Lecture 28- Power Flashcards
In hypothesis testing what does the amount of data needed to correctly reject/ retain the null dependent on?
On how large the difference is between the null hypothesized value and the truth.
If there is a big difference it is easy to distinguish so can have less data and still be confident in our claims.
What happens if we increase sample size?
With small samples there is lots of random variation/ noise as sample size increases we get less of this and so the CI width decreases. This means we can get conclusive results and make accurate claims in regards to the null.
What is likely with a small sample size in terms of the errors made?
Likely to not have enough evidence to confidently reject the null therefore will retain it and a type 2 error will result (retain null when false).

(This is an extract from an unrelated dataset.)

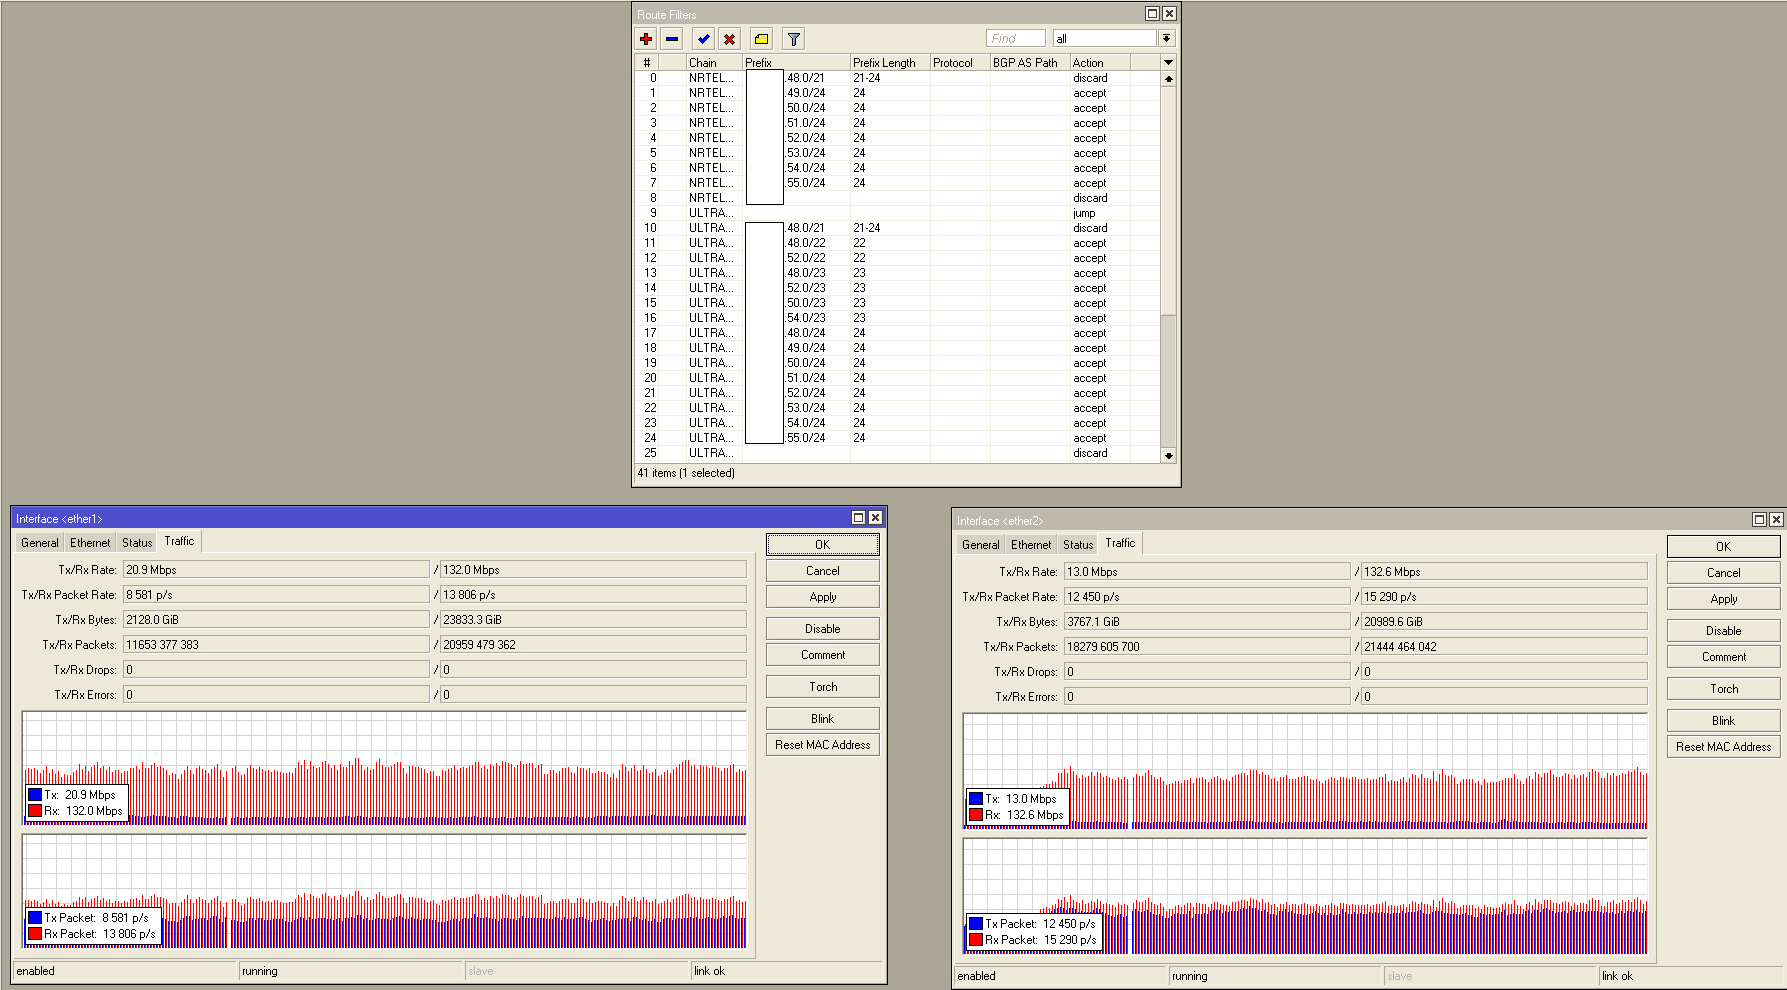Open the 'all' chain dropdown
1787x990 pixels.
[x=1166, y=38]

What type of error is it when you reject the null when it is actually true?
Type 1
What is the same as a type 1 error?
Alpha, therefore we control type 1 errors when we set the significance level.
What are type 2 errors denoted by?
Beta.
Draw the graph on slide 540 showing how errors can arise in hypothesis testing and explain what each of the areas are…
Answer on slide 540
What is the power of a test? What is it given by?
Power is the correct decision of rejecting the null when it is false. It is the alternative to a type 2 error (retaining null when false) and the probabilities of these two events therefore add to 1 (either or situation) therefore power is given by 1-beta.
What four factors does power depend on?
- the size of the difference
- the variability in the data (σ2)
- the sample size (n)
- the level of significance (α).
What happens to power when you change the significance level?
- Red areas shrink (type 1 error reduced)= good
- But price is the blue area (type 2 error) has increased and therefore power reduces
What happens to power when you change the effect size?
As you increase the effect size (increase the true difference between means) you shift the alternative hypothesis curve to the right. This ultimately means there is less overlap between the two curves decreasing beta/ type 2 error and increasing power. This makes sense when you think about it logically you are making the distributions very different so it is easy to distinguish between them.
What happens to power under a small sample size?
There is great overlap between the distributions, increasing beta/ type 2 error and decreasing power.
What happens to power as sample size increases?
With larger sample sizes the spread of the sampling distributions is much
less so overlap is less, and the power is greater.
What happens to power as we change the standard deviation?
If increase SD i.e. make the data more variable both the distributions of the null and alternative hypothesis’ will be wider. The overlap between the curves will therefore be greater and so type 2 error/ beta will increase and power will decrease.
What occurs in the ultimate study design?
Both α and β are small, so there is good separation between the sampling distribution under H0 and the sampling distribution under HA. We will therefore have the most chance of making the correct decisions (retaining null when true and power).